Desde la primera página del Mairena defiende la literatura «hablada», frente a la «escrita». La de la «lengua viva». «Lo que pasa en la calle». Cuando afirmó: «la palabra escrita me fatiga cuando no me recuerda la espontaneidad de la palabra hablada», estaba sentando jurisprudencia lírica, dictando una sentencia inseparable de lo que consideramos poesía moderna (y aun postmoderna). Optó por la claridad («Sobre la claridad he de deciros –comenta Mairena– que debe ser vuestra más vehemente aspiración») y no se dejó seducir por la oscuridad y el hermetismo. Eligió la concisión frente a la verbosidad. Lo breve, sobrio y fragmentario contra lo extenso, recargado y rotundo. «Huid del preciosismo literario», exigió el discípulo de Abel Martín. Optó por la narratividad: canto y cuento. Lo espacioso del poema frente a lo extenso de la novela. «Se sabe —dijo— que en poesía […] no hay giro o rodeo que no sea una afanosa búsqueda del atajo, de una expresión directa; que los tropos, cuando superfluos, ni aclaran ni decoran, sino complican y enturbian, y que las más certeras alusiones a lo humano se hicieron siempre en el lenguaje de todo».

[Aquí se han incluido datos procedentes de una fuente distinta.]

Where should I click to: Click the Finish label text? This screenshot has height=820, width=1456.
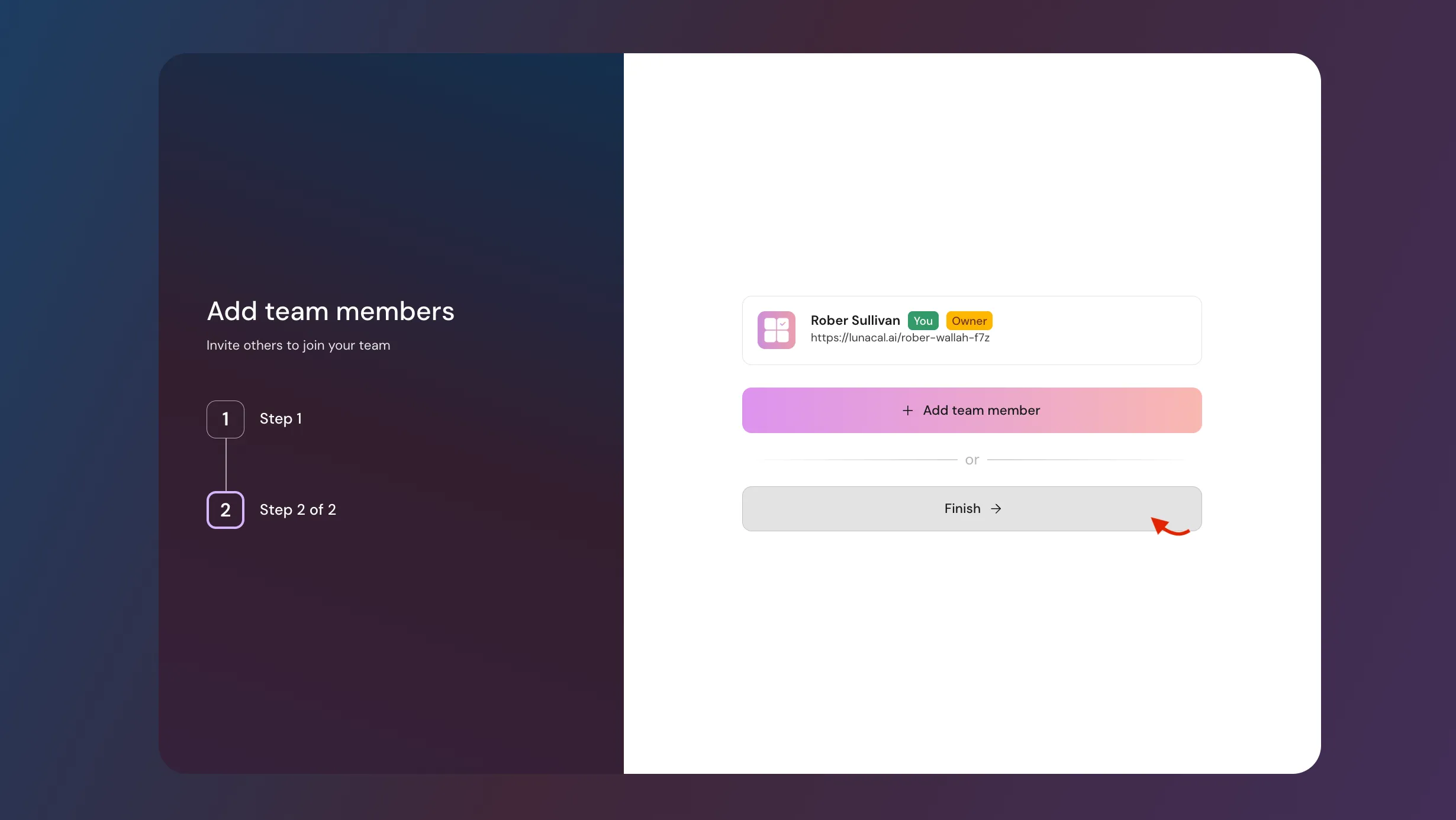click(962, 509)
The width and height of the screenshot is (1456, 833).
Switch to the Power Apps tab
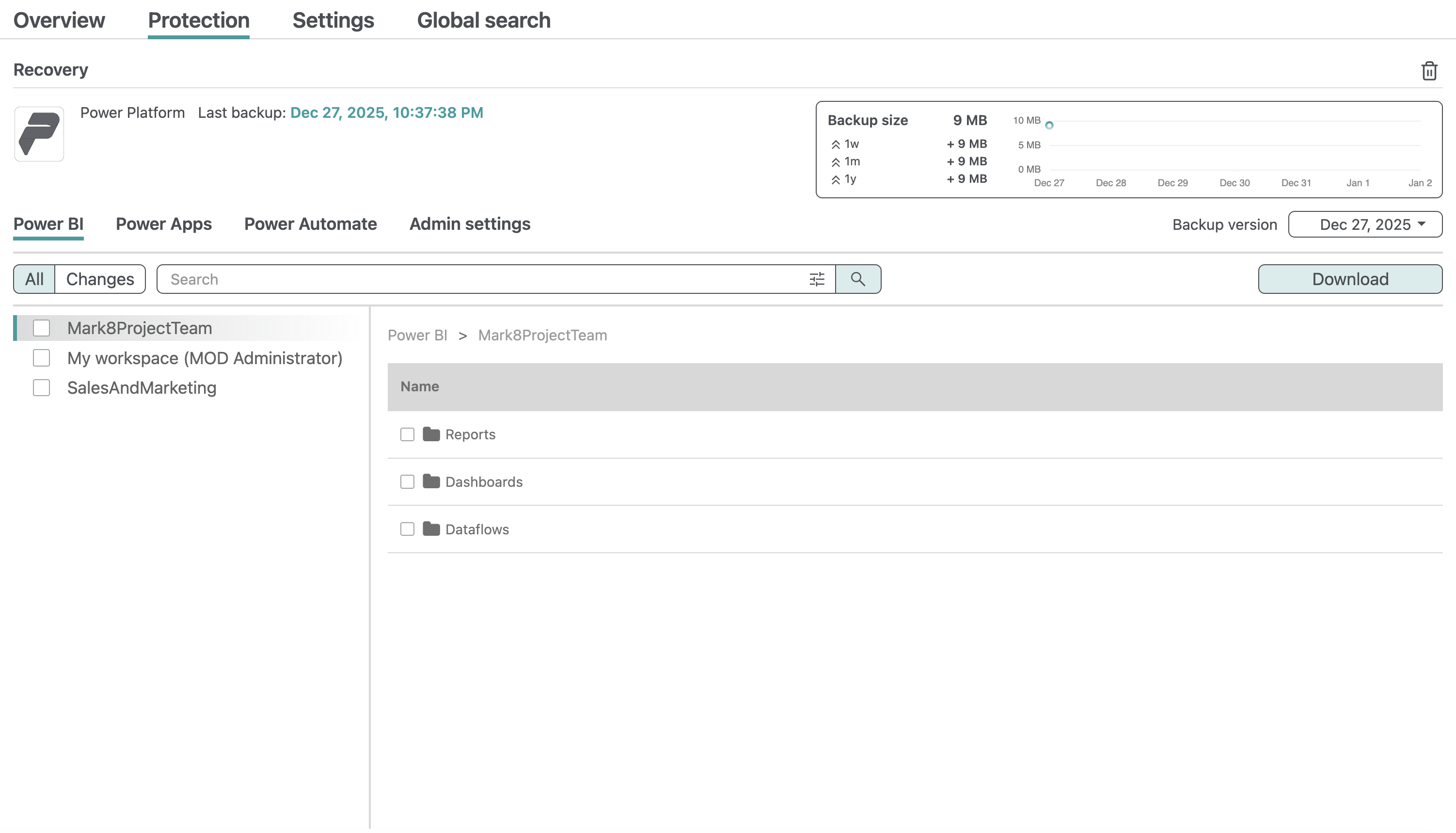163,224
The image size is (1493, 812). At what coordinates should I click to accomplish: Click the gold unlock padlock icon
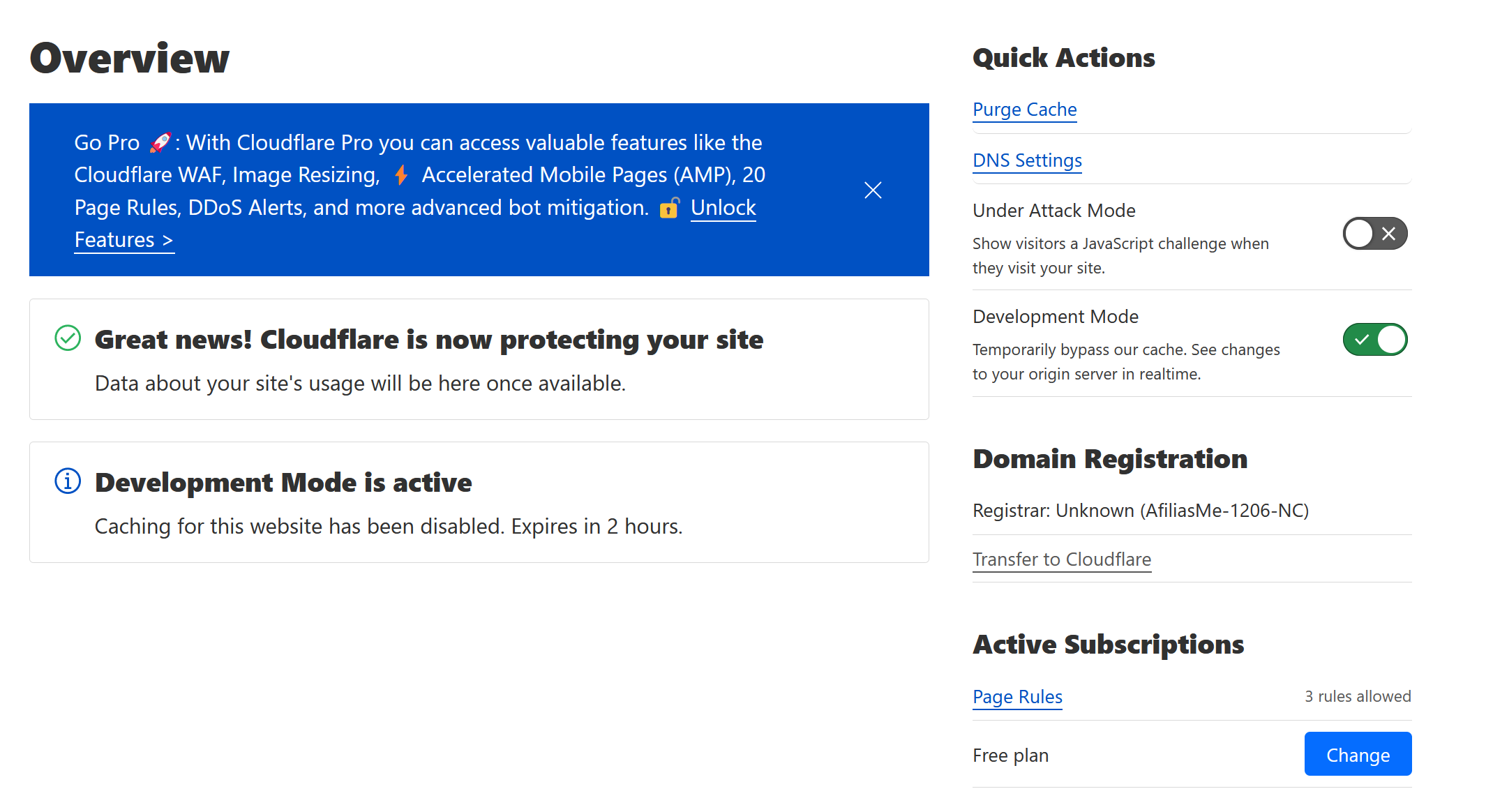click(669, 208)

Dije antes «breve» y este adjetivo puede aplicarse a su poesía completa, que no deja de ser, en rigor, escasa.

Sus «espacios simbólicos», analizados por Rafael Alarcón en un memorable artículo («Antonio Machado, nuestro contemporáneo») de la revista Turia, son asimismo sencillos: el agua de la fuente, los cantos de los niños, el parque o jardín solitario, el camino, las galerías, el crepúsculo…

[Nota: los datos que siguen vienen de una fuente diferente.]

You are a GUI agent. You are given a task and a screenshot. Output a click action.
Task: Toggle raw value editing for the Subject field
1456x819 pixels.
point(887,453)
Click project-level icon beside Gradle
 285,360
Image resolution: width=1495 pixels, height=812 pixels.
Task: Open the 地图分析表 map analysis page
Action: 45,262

A pesar de ser —otra paradoja— un consumado lector de filosofía (Platón, Leibniz, Kant, Bergson, Heidegger…), su poesía no es filosófica, tal vez porque detestaba el pensamiento abstracto. Su palabra es sencilla, nítida. Nunca metafísica, en sentido estricto, aunque sí meditativa. Otro síntoma de inquietante actualidad: en su obra, tanto da que poética o prosística, abundan las sentencias, los proverbios y los apuntes, en suma, lo que hoy denominaríamos aforismos. ¿Acaso no han bebido los pecios de Ferlosio, por ejemplo, de las nítidas aguas del Mairena?

A nadie se le oculta que hay una estrecha relación entre esta idea de la literatura y la personalidad de quien la escribe. Por eso desmintió a Ortega, lo de que «El poeta empieza donde acaba el hombre» (que vendría a rebatir la famosa frase de Buffon: «El estilo es el hombre»). Por eso declaró que «toda intuición [poética] es imposible al margen de la experiencia vital» de cada uno.

Dijo de sí mismo que sus aficiones eran «pasear y leer». «Voy caminando solo, / triste, cansado, pensativo y viejo», leemos en Campos de Castilla. Fue «humilde profesor / de un instituto rural». De su torpe aliño indumentario se burló con refitolera gracia Juan Ramón Jiménez en Españoles de tres mundos, que en otro sitio lo tildó de «poetón aportuguesado». Cansinos Assens, de «español antiguo, triste, apático, romántico y pobre». Cernuda, como «un hombre borroso y medio en sombra» y evocó de nuevo el concepto juanramoniano de muerto en vida. Y Rubén Darío abre su «Oración por Antonio Machado» con: «Misterioso y silencioso / iba una y otra vez».